The way in which our children learn new things is by observing their surroundings and imitation, so for them it is just another way of experimenting with the things they have learned in their "knowledge journeys."

We as parents must react in the best possible way to this new situation in which our son has surprised us with new words in his repertoire that are not appropriate. We will be the ones who will give meaning to that word according to how we react.

In the beginning, the most normal thing would be to get angry and tell our son that those things are not said because they are ugly; nothing is further from reality, because if we do not want this scene to be repeated several times throughout his childhood, it is advisable to don't react by going crazy.

On the other hand, it is not advisable to laugh to take away the matter, because then the child can understand that the reaction to those words is fun, and would repeat it again hoping to get the expected result: the laughter and fun of the person to the one that is told to him (and I doubt that it is what happens most of the times that somebody dedicates those words to another person, right?).

We could not give a magic formula to react to these situations, but if it is true that after two years, when it happens, it is best not to pay attention to the word words that our son has said, without any reaction (as with the face of poker).

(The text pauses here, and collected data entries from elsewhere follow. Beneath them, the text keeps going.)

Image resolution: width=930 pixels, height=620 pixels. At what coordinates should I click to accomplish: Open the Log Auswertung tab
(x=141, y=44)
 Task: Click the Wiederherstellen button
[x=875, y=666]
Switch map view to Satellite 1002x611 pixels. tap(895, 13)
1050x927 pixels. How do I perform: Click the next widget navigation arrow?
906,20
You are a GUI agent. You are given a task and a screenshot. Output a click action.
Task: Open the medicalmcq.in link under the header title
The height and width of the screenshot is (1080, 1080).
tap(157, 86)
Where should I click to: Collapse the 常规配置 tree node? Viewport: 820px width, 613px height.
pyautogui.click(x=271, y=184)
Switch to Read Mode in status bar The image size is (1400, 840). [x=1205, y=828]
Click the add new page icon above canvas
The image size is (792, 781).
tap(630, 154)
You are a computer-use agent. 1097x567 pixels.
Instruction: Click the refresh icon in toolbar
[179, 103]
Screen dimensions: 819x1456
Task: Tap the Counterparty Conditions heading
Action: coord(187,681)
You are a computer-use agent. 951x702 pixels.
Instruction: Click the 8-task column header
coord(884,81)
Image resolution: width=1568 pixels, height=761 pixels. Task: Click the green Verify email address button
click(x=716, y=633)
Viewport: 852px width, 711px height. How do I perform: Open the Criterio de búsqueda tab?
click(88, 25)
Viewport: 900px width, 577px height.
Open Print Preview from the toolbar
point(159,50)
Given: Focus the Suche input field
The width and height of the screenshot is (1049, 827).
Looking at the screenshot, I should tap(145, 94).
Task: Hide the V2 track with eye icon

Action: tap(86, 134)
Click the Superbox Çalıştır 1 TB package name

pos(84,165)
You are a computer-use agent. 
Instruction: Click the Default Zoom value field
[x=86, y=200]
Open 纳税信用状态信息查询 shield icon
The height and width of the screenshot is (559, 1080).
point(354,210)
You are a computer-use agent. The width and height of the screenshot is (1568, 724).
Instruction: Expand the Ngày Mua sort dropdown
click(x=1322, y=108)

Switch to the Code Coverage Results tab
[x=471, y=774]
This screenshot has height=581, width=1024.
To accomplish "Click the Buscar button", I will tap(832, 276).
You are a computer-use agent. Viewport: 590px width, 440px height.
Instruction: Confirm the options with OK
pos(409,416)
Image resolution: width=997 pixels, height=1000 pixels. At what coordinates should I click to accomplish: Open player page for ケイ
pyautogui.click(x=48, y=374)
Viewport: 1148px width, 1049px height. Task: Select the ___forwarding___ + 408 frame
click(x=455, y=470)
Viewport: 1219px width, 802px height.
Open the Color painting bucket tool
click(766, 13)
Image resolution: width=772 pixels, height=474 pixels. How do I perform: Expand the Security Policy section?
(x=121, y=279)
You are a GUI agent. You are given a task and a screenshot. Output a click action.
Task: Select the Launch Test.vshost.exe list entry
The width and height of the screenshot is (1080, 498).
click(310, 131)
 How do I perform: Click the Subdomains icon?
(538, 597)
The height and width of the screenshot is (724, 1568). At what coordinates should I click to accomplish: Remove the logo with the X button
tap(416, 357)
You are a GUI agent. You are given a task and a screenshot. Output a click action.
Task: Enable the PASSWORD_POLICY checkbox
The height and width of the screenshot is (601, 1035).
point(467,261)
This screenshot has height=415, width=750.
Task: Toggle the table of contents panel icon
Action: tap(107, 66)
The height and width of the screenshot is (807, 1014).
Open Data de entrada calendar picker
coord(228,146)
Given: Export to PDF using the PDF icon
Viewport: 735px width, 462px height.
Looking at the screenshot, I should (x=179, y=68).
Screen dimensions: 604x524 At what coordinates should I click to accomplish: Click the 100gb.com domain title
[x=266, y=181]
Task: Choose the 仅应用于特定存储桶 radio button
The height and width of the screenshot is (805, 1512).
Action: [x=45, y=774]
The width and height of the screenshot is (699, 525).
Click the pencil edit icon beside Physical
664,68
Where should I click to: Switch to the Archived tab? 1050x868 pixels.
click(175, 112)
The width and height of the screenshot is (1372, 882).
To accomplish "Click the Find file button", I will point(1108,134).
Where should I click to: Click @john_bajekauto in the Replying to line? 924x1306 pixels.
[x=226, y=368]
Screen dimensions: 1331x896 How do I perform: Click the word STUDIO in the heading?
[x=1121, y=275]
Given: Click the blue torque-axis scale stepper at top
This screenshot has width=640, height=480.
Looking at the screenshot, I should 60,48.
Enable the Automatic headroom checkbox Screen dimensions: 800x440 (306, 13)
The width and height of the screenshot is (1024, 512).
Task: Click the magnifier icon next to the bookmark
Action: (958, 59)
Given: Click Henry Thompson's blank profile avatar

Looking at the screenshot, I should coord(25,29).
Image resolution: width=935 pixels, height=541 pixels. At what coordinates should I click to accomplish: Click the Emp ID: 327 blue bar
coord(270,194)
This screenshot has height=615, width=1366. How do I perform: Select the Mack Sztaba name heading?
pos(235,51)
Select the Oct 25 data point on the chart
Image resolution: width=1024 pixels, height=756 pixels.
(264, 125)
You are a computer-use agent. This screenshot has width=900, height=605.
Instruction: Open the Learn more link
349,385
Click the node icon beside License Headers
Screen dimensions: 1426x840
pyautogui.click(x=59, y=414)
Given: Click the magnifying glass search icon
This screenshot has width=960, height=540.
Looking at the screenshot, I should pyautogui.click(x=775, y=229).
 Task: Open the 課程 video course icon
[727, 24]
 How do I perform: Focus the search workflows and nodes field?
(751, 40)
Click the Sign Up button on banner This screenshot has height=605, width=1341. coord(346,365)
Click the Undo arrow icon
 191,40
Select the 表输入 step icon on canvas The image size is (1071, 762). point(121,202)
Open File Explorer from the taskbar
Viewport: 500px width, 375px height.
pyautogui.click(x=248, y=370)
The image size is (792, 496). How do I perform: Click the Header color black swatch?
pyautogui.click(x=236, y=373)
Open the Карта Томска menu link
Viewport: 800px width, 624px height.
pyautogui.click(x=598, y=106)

And it goes without saying that, as models we are for them, don't use them in front of them

Generally, specific interventions are not necessary where sophisticated behavior modification techniques are used, but it is true that if they persist we will have to establish limits and consequences.

We must think that if in our everyday language we normally use swear words or insults that do not have to be excessively mocking (silly or stupid), we cannot demand that our child use them or even insult us when Get mad at us.

As we get older, if we want we can explain what those words that sound so bad mean and why we can't use them. The education of our children depends on us, there is no one who doubts it, and the values ​​we want them to have. And so, when they have children, they will also know what to do when the little ones say ugly words.

Video: Watsky- Ugly Faces (May 2024).